▶ TASK TO COMPLETE: Output the material exactly, line by line.

————————

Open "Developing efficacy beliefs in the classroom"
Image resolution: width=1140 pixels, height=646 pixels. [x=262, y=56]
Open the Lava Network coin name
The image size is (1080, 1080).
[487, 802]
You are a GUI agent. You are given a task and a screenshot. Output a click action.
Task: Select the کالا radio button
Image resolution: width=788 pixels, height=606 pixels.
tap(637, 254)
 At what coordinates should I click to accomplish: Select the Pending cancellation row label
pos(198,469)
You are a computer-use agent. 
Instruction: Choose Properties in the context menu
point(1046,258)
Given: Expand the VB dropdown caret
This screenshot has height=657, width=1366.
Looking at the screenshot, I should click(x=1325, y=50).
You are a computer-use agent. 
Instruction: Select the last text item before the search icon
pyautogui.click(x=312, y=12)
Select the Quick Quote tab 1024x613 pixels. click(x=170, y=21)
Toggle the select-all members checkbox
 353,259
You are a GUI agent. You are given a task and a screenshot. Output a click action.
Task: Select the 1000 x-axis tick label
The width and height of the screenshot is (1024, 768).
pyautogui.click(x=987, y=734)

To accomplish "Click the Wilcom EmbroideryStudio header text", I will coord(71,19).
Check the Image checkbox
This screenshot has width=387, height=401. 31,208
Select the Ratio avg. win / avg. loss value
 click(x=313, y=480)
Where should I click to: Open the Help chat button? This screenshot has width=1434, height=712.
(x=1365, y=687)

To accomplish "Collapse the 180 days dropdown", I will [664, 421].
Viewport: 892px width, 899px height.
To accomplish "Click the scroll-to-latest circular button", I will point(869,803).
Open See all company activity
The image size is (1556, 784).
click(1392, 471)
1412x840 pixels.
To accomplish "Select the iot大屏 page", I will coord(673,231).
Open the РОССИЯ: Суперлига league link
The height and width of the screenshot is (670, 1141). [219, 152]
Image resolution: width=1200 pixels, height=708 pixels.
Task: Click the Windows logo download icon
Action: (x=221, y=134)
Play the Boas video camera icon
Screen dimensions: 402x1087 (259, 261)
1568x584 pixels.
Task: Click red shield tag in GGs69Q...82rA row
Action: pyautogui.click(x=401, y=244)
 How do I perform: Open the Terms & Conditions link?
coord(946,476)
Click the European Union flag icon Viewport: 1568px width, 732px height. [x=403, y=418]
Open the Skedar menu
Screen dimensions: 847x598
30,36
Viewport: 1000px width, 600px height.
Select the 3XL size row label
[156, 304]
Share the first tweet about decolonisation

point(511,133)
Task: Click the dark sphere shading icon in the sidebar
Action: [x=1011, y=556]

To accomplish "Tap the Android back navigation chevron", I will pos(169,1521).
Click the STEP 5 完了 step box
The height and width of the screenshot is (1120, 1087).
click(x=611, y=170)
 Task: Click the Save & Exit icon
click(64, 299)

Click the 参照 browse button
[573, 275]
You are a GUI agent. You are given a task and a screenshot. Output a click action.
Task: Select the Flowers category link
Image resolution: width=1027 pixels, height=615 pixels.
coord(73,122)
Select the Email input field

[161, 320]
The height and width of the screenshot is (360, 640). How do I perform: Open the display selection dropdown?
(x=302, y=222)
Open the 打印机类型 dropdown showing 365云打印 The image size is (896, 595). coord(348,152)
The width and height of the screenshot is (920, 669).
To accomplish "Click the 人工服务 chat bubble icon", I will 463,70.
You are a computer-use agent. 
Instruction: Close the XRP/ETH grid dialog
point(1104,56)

————————

▶ PROBLEM SOLUTION:
Open "Developing efficacy beliefs in the classroom"
Image resolution: width=1140 pixels, height=646 pixels. [x=262, y=56]
Open the Lava Network coin name
The image size is (1080, 1080).
[487, 802]
You are a GUI agent. You are given a task and a screenshot. Output a click action.
Task: Select the کالا radio button
Image resolution: width=788 pixels, height=606 pixels.
tap(637, 254)
 At what coordinates should I click to accomplish: Select the Pending cancellation row label
pos(198,469)
You are a computer-use agent. 
Instruction: Choose Properties in the context menu
point(1046,258)
Given: Expand the VB dropdown caret
This screenshot has height=657, width=1366.
Looking at the screenshot, I should click(x=1325, y=50).
You are a computer-use agent. 
Instruction: Select the last text item before the search icon
pyautogui.click(x=312, y=12)
Select the Quick Quote tab 1024x613 pixels. click(x=170, y=21)
Toggle the select-all members checkbox
 353,259
You are a GUI agent. You are given a task and a screenshot. Output a click action.
Task: Select the 1000 x-axis tick label
The width and height of the screenshot is (1024, 768).
pyautogui.click(x=987, y=734)

To accomplish "Click the Wilcom EmbroideryStudio header text", I will coord(71,19).
Check the Image checkbox
This screenshot has width=387, height=401. 31,208
Select the Ratio avg. win / avg. loss value
 click(x=313, y=480)
Where should I click to: Open the Help chat button? This screenshot has width=1434, height=712.
(x=1365, y=687)

To accomplish "Collapse the 180 days dropdown", I will [664, 421].
Viewport: 892px width, 899px height.
To accomplish "Click the scroll-to-latest circular button", I will point(869,803).
Open See all company activity
The image size is (1556, 784).
click(1392, 471)
1412x840 pixels.
To accomplish "Select the iot大屏 page", I will coord(673,231).
Open the РОССИЯ: Суперлига league link
The height and width of the screenshot is (670, 1141). [219, 152]
Image resolution: width=1200 pixels, height=708 pixels.
Task: Click the Windows logo download icon
Action: (x=221, y=134)
Play the Boas video camera icon
Screen dimensions: 402x1087 (259, 261)
1568x584 pixels.
Task: Click red shield tag in GGs69Q...82rA row
Action: pyautogui.click(x=401, y=244)
 How do I perform: Open the Terms & Conditions link?
coord(946,476)
Click the European Union flag icon Viewport: 1568px width, 732px height. [x=403, y=418]
Open the Skedar menu
Screen dimensions: 847x598
30,36
Viewport: 1000px width, 600px height.
Select the 3XL size row label
[156, 304]
Share the first tweet about decolonisation

point(511,133)
Task: Click the dark sphere shading icon in the sidebar
Action: [x=1011, y=556]

To accomplish "Tap the Android back navigation chevron", I will pos(169,1521).
Click the STEP 5 完了 step box
The height and width of the screenshot is (1120, 1087).
click(x=611, y=170)
 Task: Click the Save & Exit icon
click(64, 299)

Click the 参照 browse button
[573, 275]
You are a GUI agent. You are given a task and a screenshot. Output a click action.
Task: Select the Flowers category link
Image resolution: width=1027 pixels, height=615 pixels.
coord(73,122)
Select the Email input field

[161, 320]
The height and width of the screenshot is (360, 640). How do I perform: Open the display selection dropdown?
(x=302, y=222)
Open the 打印机类型 dropdown showing 365云打印 The image size is (896, 595). coord(348,152)
The width and height of the screenshot is (920, 669).
To accomplish "Click the 人工服务 chat bubble icon", I will 463,70.
You are a computer-use agent. 
Instruction: Close the XRP/ETH grid dialog
point(1104,56)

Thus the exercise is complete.